Conversaciones de Bar: Sacha Hormaechea

El podcast de Tapas y Cervezas Ambar dedica su segundo capítulo a Sacha Hormaechea, uno de nuestros grandes cocineros.

‘Conversaciones de bar’, el podcast de charlas bien tiradas de Tapas y Cervezas Ambar, nació (la semana pasada) con un cometido muy claro: poner en valor el bar como pieza fundamental del engranaje social y cultural. ¿Cómo? A través de entrevistas desenfadadas, pero íntimas, con personajes que consideramos interesantes y carismáticos y que, a su vez, encarnan de alguna manera esos grandes valores que se dan en los bares. Esos lugares (y qué lugares…) que forman parte de nuestra vida y en los que hemos vivido muchos de los momentos más importantes de nuestra existencia.

En la primera entrega de estas conversaciones, que están conducidas por Andrés Rodríguez, presidente de Spainmedia y director de Tapas Magazine, Carlos Galán, CEO y fundador de la discográfica Subterfurge, sacó una idea en claro: no hay mala memoria en los bares, todo el mundo tiene cierta simpatía por esos lugares que han curado tantos problemas personales de todo tipo. Y es que según un estudio de Cervezas Ambar, más de la mitad de los españoles afirman que su vida sería más triste sin ellos. Y a nosotros no nos extraña en absoluto: siempre hemos sido de acabar en el bar.

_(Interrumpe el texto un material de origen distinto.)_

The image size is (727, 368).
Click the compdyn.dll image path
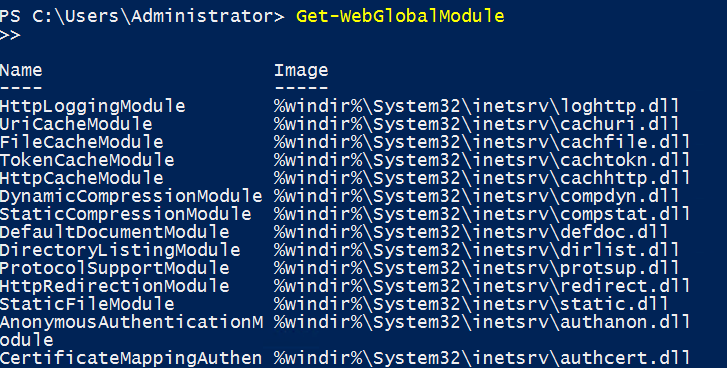click(x=477, y=196)
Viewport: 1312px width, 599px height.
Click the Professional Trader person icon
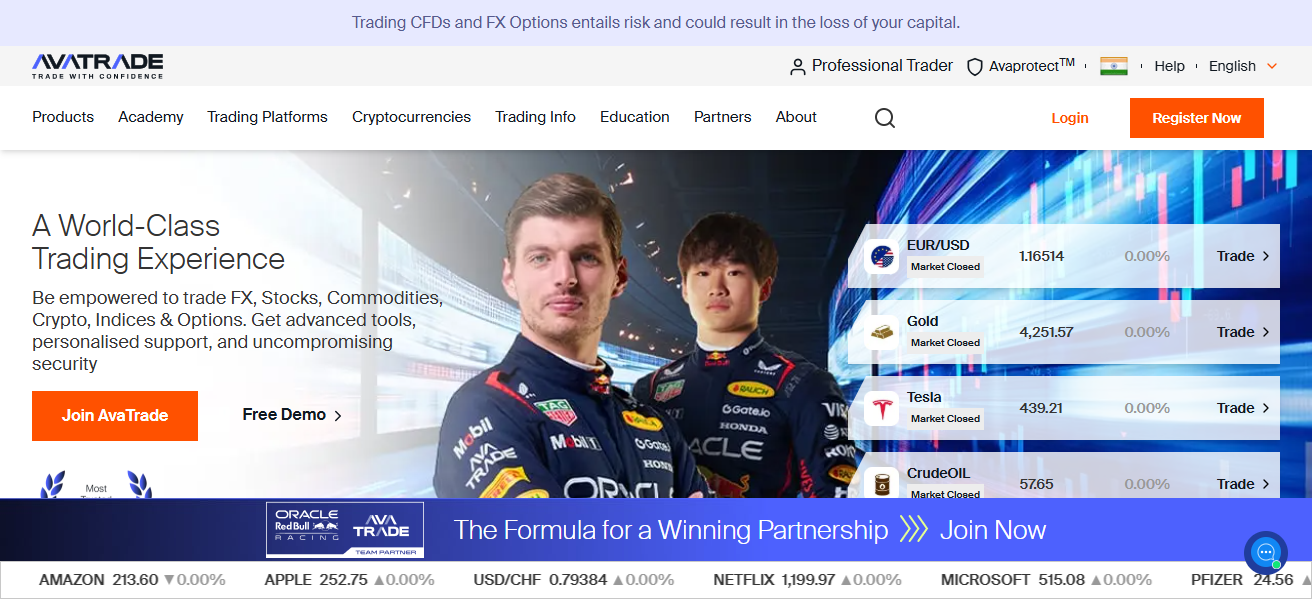coord(797,67)
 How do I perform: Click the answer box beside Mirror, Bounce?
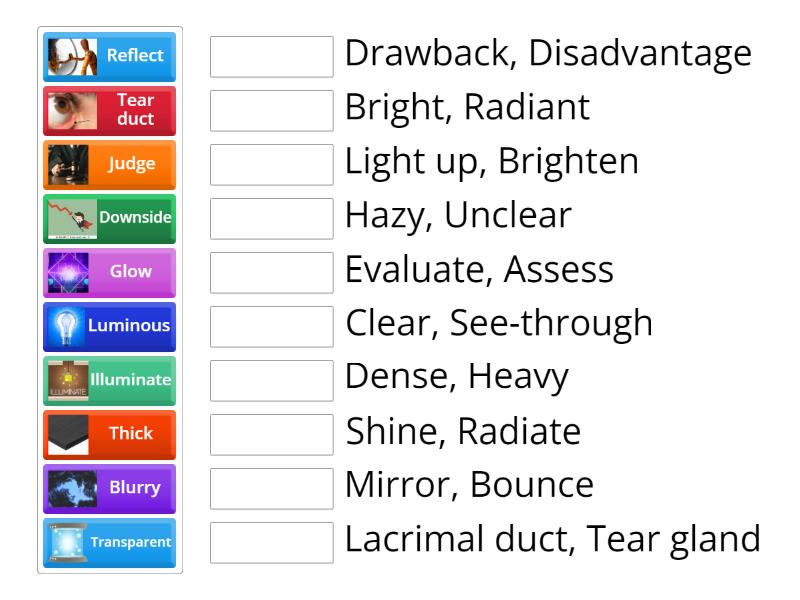(272, 489)
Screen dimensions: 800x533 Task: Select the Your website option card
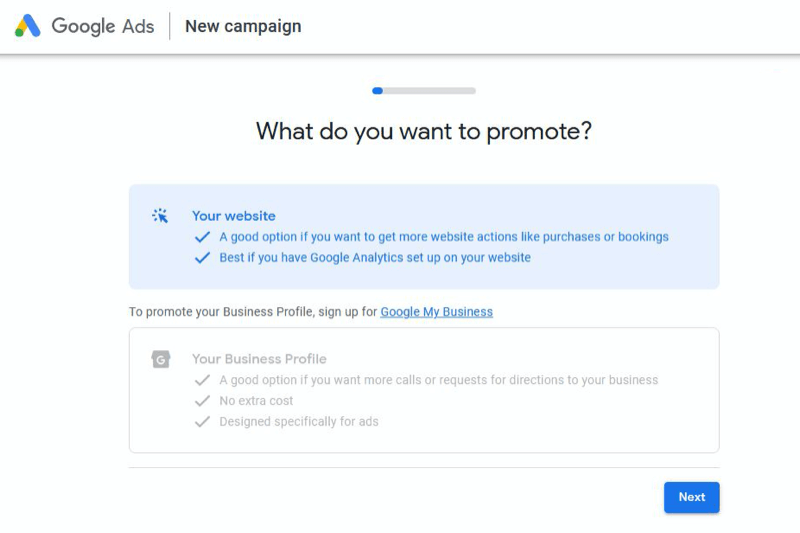(x=424, y=237)
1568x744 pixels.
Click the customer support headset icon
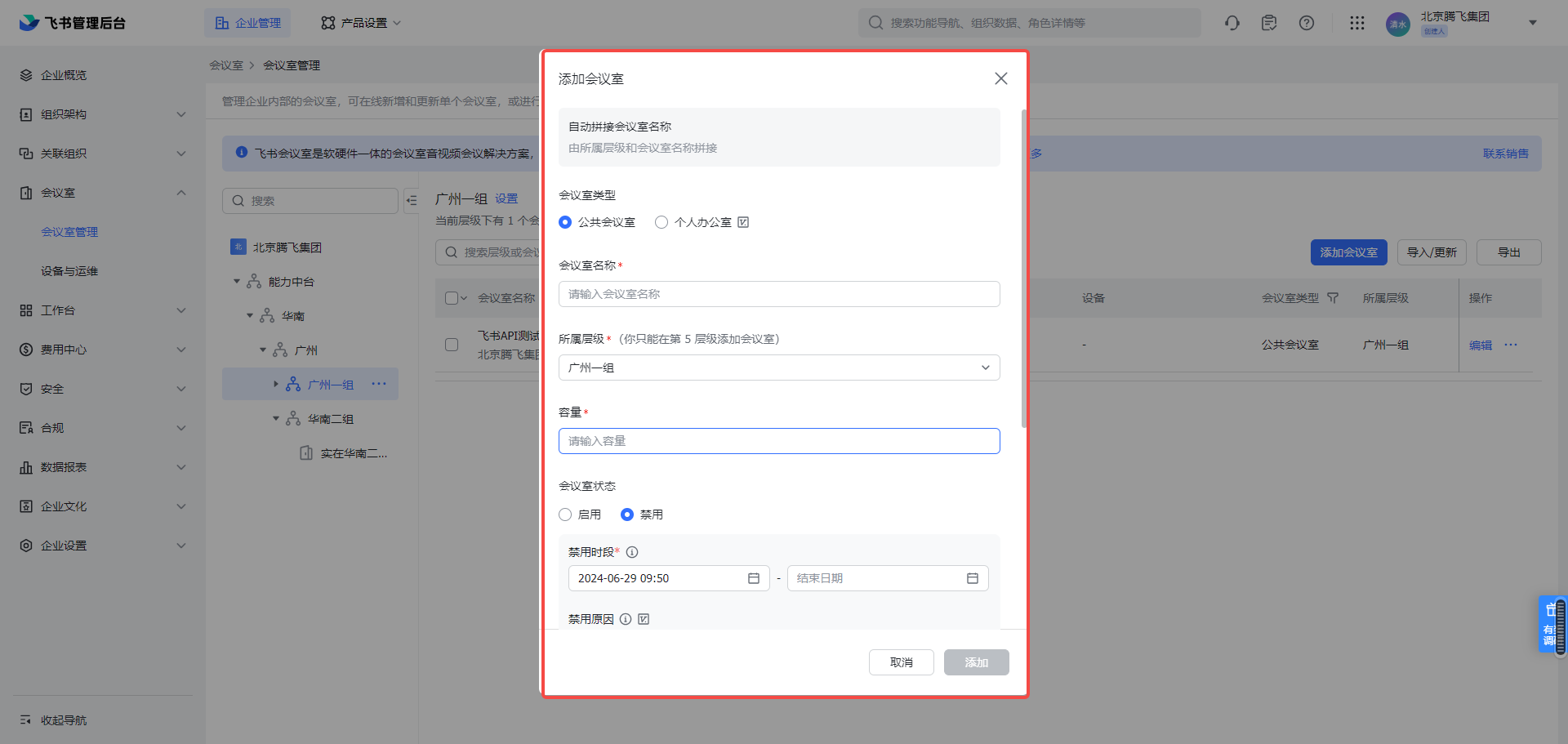[1232, 23]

Sacha Hormaechea, nuestro segundo parroquiano

En esta ocasión, y aprovechando que hoy se celebra el Día Internacional de la Cerveza, levantamos el cierre de ‘nuestro bar’ para compartir cañas y buena charla con el gran Sacha Hormaechea, mucho más que cocinero, fotógrafo, periodista y radiofonista. El carismático chef, que tomó hace tiempo el relevo del restaurante de sus padres con total solvencia, recuerda mientras charla con Andrés Rodríguez que, mucho antes de que sus progenitores montasen la botillería, él ya llevaba los bares en los genes.

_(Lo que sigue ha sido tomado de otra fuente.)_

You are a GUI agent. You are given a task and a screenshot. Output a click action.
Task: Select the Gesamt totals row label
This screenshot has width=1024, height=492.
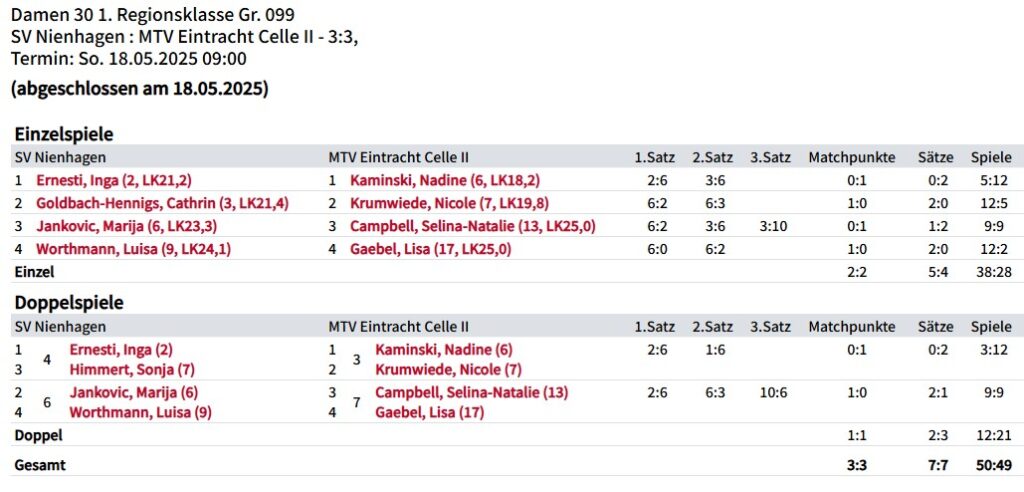(39, 464)
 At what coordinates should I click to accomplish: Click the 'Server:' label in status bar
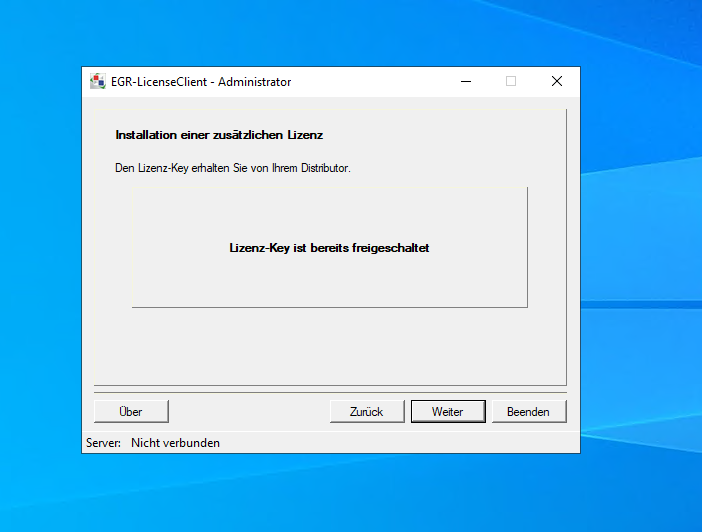[103, 442]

«Yo ya iba antes a los bares solo, cuando me encargaban que me fuera a por una botella de vino al local de en frente. E iba solo porque ahí nunca te podía pasar nada», comenta. Nada malo, obviamente, como pasa hoy en su bistrot, ubicado en un callejón de Chamartín: en Sacha nunca dejan de suceder cosas (buenas, claro…), sobre todo en torno a la mesa.

De hecho, todo el que conozca un poco su restaurante, y a su propietario, sabe que allí sabes a qué hora y con quién entras pero no cuándo ni con quién saldrás. «En los bares puede pasar de todo porque eres libre. Lo que importa es que te dejen ser tú mismo», señala. «Cualquier bar es bueno si estás con tu gente. Y si no, puedes tener la suerte de que alguno de los que están en la barra se pueden convertir fácilmente en ella», añade. La conversación no tiene desperdicio. Una charla tan refrescante como una cerveza bien fría en este caluroso verano. Salud.